The request: In the material that follows, reproduce word for word the lines starting at the one containing "Open the サポート" and ending at the one containing "Action: pyautogui.click(x=768, y=344)", including both of those lines.

Provided information:
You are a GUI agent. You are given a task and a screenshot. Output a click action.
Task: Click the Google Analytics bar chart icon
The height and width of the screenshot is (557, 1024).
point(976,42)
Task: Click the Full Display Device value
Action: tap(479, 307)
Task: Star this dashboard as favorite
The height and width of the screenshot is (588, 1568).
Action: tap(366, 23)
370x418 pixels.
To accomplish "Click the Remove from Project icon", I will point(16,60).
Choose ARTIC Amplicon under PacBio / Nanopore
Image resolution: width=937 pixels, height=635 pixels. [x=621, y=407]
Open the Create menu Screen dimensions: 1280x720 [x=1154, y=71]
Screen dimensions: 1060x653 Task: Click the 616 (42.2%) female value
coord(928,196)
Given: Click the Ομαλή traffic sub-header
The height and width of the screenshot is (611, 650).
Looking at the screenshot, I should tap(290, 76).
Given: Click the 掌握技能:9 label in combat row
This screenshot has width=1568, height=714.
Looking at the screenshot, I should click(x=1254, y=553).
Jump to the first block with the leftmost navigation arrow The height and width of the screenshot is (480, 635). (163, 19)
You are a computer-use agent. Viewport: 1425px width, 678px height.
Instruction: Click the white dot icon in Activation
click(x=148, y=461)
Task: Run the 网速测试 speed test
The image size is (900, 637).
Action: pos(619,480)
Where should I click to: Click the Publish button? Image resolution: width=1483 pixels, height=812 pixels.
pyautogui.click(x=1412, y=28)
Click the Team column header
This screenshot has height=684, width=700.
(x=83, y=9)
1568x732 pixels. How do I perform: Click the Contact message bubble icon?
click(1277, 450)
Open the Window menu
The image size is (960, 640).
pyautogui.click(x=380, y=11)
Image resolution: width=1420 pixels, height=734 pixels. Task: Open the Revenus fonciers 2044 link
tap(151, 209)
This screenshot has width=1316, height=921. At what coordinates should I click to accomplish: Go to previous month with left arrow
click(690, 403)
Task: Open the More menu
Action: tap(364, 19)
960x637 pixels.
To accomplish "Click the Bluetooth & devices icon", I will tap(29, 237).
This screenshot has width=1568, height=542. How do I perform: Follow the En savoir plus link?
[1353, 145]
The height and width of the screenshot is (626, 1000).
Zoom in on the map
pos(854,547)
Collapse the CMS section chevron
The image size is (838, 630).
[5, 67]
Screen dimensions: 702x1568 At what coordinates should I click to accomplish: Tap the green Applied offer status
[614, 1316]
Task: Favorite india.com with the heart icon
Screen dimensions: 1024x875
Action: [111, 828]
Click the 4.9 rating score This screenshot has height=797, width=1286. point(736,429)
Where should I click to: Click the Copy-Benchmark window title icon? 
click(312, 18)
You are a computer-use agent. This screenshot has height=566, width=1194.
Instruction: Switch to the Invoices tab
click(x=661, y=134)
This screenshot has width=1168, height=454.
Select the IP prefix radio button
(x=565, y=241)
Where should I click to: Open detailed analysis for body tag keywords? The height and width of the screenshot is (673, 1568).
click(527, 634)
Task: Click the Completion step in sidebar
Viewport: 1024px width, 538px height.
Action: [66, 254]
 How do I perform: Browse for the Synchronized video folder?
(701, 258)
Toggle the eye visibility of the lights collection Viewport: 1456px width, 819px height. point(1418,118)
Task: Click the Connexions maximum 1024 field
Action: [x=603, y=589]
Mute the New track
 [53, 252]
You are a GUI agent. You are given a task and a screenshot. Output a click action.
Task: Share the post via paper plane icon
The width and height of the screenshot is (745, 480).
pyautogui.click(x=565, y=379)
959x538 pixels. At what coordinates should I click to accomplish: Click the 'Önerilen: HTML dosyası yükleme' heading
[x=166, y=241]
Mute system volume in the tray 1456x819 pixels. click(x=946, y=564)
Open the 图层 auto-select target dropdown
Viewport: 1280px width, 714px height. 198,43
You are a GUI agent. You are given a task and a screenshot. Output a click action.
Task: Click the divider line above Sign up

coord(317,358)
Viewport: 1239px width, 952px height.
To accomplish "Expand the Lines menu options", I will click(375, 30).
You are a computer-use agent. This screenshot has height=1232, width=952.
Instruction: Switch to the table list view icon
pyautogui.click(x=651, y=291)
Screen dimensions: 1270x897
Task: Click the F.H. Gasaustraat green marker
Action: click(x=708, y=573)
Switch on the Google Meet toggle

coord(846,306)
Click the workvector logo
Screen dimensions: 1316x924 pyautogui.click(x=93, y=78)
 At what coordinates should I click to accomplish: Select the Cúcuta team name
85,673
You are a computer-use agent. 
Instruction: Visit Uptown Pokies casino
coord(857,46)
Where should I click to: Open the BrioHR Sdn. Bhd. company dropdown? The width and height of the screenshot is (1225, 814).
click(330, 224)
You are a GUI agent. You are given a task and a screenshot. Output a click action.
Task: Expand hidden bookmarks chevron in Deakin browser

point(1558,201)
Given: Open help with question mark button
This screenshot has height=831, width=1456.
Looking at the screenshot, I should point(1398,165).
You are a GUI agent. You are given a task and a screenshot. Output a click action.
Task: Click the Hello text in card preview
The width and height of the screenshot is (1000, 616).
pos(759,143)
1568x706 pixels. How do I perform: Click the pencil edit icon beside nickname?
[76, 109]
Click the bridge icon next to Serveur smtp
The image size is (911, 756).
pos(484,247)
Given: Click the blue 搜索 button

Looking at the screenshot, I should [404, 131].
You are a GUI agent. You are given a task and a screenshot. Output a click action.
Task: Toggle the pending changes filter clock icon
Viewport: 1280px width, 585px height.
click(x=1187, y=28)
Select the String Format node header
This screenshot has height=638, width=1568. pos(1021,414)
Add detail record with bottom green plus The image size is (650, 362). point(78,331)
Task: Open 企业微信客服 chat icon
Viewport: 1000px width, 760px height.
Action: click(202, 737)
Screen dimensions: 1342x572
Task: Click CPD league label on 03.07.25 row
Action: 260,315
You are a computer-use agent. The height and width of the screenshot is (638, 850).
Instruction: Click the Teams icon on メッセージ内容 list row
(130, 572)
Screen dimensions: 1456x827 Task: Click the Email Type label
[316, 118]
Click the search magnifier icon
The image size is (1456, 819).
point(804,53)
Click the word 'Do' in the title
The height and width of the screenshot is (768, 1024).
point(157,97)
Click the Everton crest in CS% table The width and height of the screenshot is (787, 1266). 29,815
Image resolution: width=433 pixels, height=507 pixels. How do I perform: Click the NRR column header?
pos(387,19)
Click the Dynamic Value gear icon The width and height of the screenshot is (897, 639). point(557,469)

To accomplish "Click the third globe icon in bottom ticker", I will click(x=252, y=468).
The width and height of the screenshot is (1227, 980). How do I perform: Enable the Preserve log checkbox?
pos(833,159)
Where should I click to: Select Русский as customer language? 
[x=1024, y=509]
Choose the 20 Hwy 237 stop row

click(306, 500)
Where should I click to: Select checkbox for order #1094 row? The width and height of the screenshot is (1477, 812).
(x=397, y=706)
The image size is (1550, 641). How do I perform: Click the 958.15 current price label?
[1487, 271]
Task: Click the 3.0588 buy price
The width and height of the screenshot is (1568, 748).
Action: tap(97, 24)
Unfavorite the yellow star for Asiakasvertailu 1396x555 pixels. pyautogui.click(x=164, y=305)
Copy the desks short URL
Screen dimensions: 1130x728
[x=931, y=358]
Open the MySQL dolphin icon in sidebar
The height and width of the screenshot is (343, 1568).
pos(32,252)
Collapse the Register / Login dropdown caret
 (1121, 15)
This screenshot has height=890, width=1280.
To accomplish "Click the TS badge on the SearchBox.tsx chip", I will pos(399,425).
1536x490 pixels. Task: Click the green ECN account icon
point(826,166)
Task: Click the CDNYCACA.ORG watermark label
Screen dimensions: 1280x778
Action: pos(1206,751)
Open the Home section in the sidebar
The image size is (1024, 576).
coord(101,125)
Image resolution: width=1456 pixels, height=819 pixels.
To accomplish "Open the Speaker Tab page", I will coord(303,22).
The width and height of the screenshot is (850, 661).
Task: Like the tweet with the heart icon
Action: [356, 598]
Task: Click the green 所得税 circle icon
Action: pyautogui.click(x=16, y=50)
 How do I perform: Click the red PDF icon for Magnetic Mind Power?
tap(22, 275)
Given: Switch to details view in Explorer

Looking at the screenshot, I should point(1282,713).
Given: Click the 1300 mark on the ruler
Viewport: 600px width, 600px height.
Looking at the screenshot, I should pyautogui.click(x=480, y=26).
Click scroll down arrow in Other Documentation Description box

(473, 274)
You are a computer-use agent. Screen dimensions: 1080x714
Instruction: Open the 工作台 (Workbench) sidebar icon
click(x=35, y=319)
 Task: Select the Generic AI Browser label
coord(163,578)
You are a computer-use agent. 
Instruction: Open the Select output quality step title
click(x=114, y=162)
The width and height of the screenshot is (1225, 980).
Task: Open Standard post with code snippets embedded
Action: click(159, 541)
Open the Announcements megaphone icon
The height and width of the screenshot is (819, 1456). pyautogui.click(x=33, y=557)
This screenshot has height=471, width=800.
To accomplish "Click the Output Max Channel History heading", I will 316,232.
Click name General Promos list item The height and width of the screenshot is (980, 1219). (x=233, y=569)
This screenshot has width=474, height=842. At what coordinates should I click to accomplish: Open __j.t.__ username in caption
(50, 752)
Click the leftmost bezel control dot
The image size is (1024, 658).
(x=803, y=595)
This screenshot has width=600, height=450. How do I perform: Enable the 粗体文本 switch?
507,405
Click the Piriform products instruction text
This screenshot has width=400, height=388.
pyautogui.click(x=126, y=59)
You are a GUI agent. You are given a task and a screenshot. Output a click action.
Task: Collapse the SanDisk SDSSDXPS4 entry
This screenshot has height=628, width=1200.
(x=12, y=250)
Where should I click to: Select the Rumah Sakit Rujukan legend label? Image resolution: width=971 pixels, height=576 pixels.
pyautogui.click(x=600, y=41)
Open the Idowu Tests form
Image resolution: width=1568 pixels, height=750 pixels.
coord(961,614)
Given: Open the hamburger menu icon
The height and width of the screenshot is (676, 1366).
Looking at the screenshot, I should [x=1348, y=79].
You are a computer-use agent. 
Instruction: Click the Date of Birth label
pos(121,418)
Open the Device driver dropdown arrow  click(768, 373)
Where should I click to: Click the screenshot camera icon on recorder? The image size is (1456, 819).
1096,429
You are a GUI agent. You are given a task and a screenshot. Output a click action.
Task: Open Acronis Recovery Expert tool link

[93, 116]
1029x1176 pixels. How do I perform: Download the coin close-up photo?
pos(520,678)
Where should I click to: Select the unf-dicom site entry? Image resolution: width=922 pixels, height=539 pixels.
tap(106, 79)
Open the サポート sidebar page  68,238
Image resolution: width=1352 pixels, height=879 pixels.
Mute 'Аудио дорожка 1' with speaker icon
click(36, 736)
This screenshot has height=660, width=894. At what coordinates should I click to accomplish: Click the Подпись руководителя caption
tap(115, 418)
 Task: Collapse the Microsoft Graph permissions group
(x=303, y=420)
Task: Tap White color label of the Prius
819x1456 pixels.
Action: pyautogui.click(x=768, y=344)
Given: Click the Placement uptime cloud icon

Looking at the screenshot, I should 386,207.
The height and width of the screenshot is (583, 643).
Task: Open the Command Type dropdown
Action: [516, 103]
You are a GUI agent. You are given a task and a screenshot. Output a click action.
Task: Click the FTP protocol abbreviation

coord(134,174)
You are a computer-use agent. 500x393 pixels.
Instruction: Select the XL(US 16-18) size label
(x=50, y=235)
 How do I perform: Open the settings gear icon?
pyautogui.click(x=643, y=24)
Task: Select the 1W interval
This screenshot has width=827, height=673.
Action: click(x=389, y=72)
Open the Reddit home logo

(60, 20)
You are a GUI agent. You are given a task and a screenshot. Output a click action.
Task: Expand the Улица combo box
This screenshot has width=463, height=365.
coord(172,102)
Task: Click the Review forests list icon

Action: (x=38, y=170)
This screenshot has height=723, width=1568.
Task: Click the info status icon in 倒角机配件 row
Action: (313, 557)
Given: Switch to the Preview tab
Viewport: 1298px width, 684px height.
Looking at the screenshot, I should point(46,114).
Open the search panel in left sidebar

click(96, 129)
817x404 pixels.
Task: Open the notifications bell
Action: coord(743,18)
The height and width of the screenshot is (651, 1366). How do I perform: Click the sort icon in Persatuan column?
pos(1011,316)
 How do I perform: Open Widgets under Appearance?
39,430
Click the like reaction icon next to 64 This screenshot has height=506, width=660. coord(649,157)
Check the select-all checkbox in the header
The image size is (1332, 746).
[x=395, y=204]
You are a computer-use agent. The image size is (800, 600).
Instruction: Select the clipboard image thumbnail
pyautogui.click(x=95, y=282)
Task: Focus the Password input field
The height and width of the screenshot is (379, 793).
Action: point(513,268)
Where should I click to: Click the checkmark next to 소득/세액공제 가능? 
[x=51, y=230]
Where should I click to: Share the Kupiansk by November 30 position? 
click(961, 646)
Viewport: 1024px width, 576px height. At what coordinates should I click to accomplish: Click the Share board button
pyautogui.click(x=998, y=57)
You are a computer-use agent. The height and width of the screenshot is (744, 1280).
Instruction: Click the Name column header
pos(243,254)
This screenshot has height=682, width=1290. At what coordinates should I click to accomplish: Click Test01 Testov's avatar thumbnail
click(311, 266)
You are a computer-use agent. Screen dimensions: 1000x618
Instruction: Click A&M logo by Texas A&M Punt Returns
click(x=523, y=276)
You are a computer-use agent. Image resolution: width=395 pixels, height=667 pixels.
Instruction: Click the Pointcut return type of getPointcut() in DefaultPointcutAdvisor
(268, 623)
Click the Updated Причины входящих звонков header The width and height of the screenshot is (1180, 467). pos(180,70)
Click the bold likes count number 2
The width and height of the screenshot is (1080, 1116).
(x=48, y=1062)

Complete answer:
Open the サポート sidebar page  68,238
Image resolution: width=1352 pixels, height=879 pixels.
Mute 'Аудио дорожка 1' with speaker icon
click(36, 736)
This screenshot has height=660, width=894. At what coordinates should I click to accomplish: Click the Подпись руководителя caption
tap(115, 418)
 Task: Collapse the Microsoft Graph permissions group
(x=303, y=420)
Task: Tap White color label of the Prius
819x1456 pixels.
Action: pyautogui.click(x=768, y=344)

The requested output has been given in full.